> [RECORDS FOR PROCESSING]:
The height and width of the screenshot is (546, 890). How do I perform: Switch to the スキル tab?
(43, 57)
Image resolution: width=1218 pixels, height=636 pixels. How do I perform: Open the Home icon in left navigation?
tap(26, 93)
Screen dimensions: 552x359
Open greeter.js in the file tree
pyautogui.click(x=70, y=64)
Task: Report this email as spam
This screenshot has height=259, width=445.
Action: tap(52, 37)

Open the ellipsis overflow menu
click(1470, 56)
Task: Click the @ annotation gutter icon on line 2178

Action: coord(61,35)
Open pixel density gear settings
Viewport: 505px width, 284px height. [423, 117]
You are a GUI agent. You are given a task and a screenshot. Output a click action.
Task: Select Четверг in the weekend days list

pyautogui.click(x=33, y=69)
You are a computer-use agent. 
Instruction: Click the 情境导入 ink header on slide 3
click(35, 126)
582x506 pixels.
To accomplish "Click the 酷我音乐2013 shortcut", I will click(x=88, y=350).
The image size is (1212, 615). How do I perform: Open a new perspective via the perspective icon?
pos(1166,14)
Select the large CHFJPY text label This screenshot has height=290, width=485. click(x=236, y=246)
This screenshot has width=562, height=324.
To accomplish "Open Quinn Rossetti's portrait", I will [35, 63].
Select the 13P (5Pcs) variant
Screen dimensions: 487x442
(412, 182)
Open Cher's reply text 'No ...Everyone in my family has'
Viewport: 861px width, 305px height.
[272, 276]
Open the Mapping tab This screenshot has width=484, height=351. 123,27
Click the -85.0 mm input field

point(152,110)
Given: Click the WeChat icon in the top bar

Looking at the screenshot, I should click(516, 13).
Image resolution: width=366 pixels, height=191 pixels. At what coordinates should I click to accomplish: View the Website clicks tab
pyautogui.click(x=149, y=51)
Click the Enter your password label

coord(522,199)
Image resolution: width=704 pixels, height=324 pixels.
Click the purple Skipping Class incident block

> [TASK REQUIREMENTS]:
Check each line of the material above for the word "agent", then state how many lines hold it. Only the number.

> [TASK ANSWER]:
2